(Items listed in a dataset)
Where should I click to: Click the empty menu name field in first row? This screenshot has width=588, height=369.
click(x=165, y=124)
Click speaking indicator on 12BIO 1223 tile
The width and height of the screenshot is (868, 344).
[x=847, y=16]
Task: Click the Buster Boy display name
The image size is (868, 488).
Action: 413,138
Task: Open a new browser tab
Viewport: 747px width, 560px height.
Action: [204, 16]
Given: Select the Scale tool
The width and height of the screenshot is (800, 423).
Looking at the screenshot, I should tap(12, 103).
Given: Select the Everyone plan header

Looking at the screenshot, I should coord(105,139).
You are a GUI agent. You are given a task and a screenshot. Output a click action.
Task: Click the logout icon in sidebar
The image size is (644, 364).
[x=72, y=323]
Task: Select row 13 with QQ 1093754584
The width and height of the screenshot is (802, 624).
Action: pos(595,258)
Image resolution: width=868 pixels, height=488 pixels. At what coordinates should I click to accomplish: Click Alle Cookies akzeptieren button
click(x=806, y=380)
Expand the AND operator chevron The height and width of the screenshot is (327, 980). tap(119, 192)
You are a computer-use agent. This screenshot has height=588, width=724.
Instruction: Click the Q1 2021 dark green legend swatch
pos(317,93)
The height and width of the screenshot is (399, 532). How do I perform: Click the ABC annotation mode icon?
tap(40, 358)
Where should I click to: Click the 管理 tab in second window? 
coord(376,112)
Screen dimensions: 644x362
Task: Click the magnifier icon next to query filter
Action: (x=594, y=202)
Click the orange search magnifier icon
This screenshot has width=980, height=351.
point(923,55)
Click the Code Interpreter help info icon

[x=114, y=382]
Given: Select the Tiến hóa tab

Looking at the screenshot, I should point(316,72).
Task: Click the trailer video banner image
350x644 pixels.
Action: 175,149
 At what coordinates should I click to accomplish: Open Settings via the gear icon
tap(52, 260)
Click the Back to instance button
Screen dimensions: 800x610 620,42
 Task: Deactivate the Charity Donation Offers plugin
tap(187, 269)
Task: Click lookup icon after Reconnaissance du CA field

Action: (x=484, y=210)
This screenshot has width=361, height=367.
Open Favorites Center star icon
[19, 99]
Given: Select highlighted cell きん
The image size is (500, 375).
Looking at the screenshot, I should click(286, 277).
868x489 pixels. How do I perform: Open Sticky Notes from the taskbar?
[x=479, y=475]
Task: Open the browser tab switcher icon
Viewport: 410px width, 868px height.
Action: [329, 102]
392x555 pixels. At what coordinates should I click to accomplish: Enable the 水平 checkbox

BRIEF: Copy out each line of the records where the word "browser" appears.

FINISHED TASK:
Task: Open a new browser tab
Task: Open the browser tab switcher icon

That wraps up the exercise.